Segment Open
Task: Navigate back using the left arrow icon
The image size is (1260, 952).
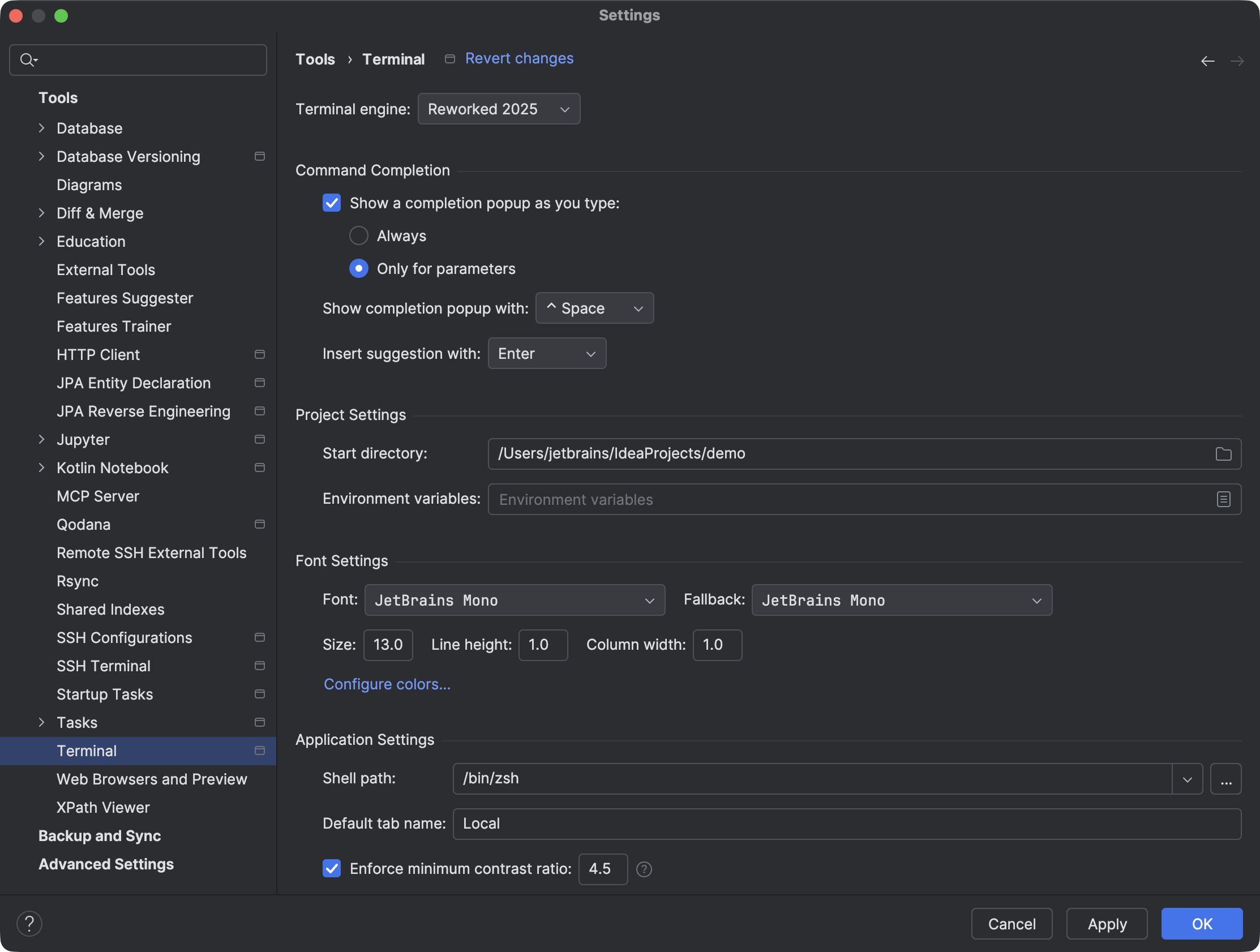Action: click(x=1208, y=61)
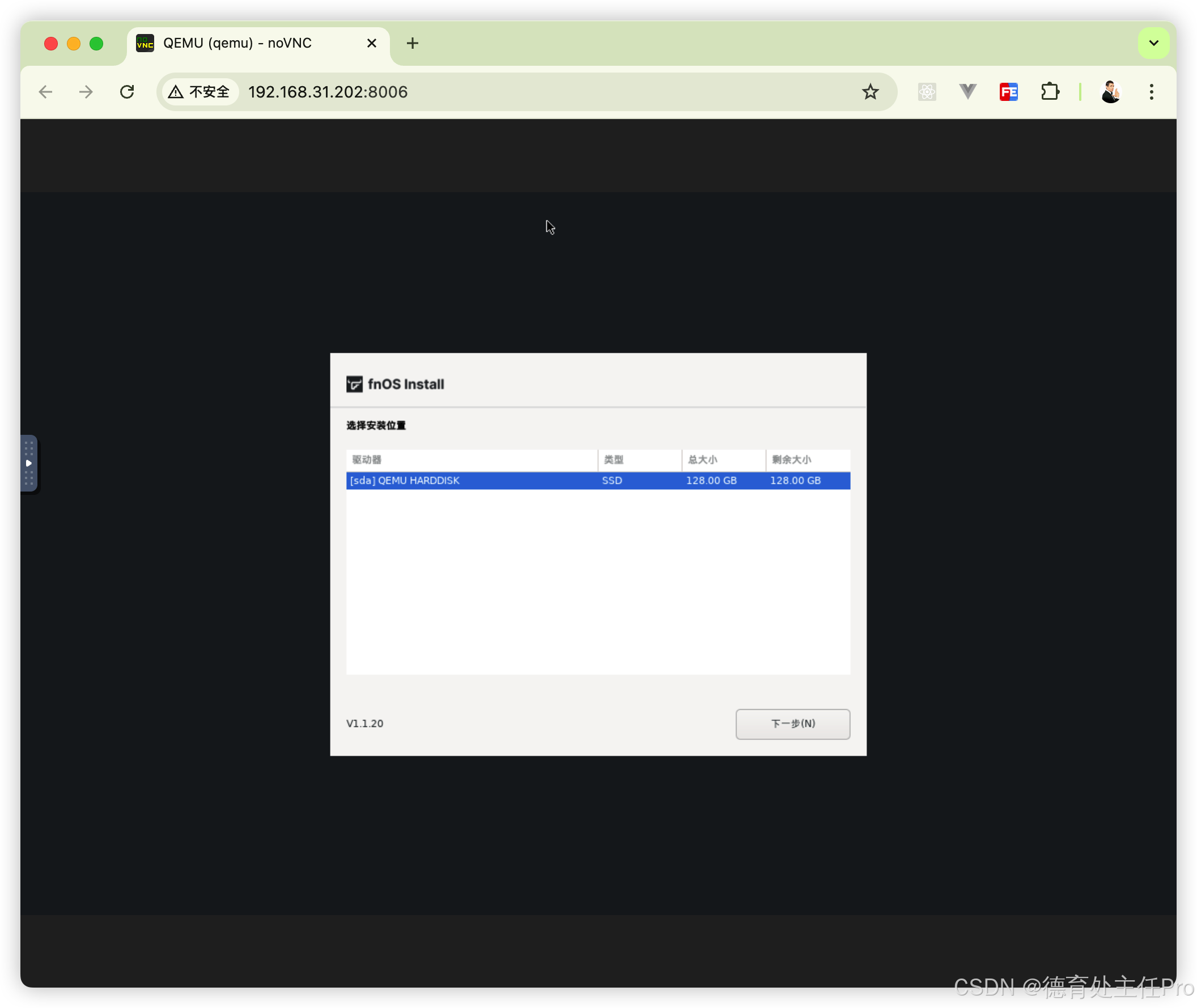Click the Next step (下一步) button
Image resolution: width=1197 pixels, height=1008 pixels.
(x=792, y=723)
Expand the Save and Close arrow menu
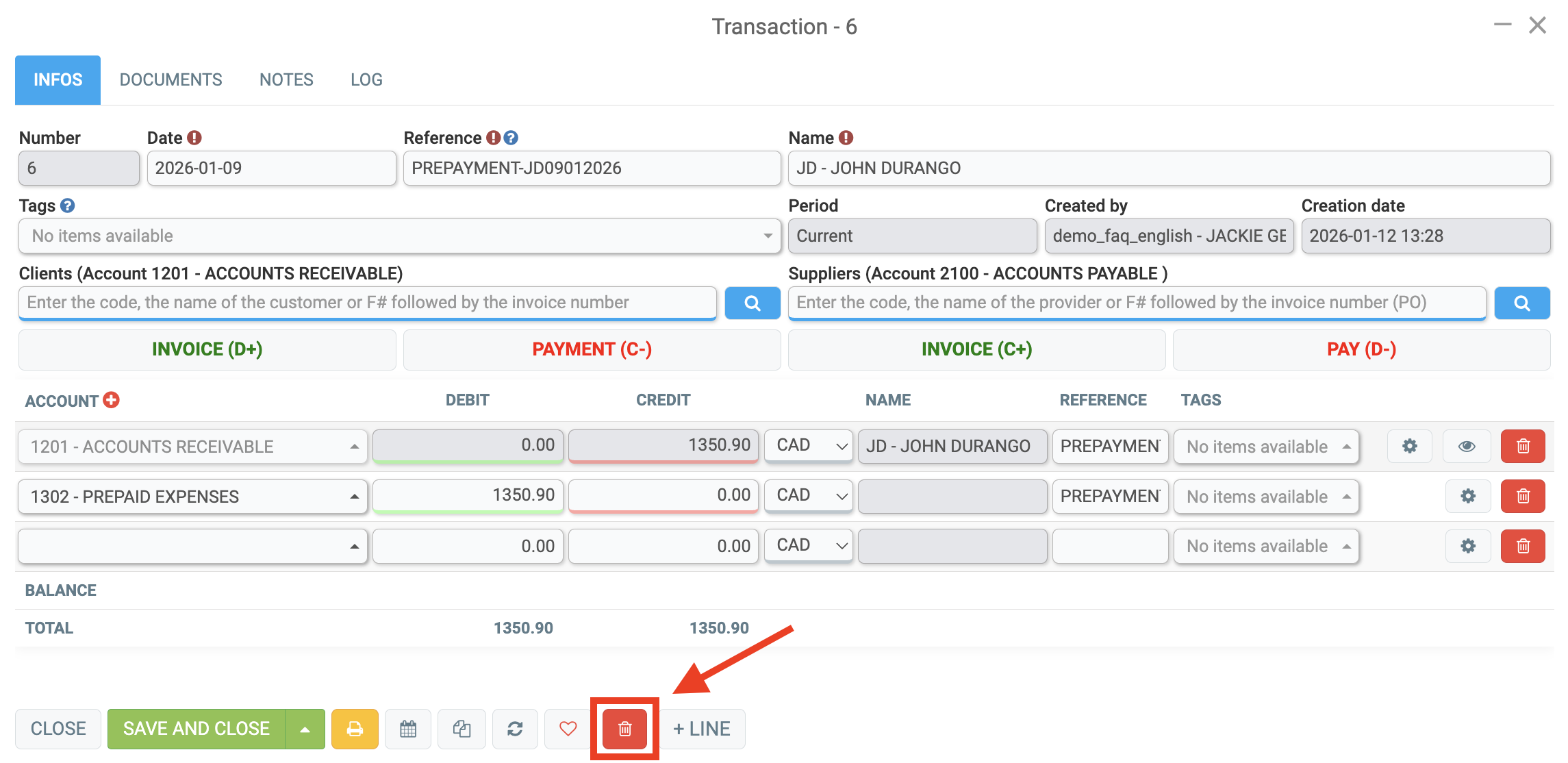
Segment Closed
• [Task details]: Images stay out, but the rest of the data above must be repeated exactly.

• [Reply to the task]:
Task: Navigate back using the left arrow icon
The image size is (1260, 952).
Action: click(x=1208, y=61)
Click the Next step (下一步) button
Image resolution: width=1197 pixels, height=1008 pixels.
(x=792, y=723)
Expand the Save and Close arrow menu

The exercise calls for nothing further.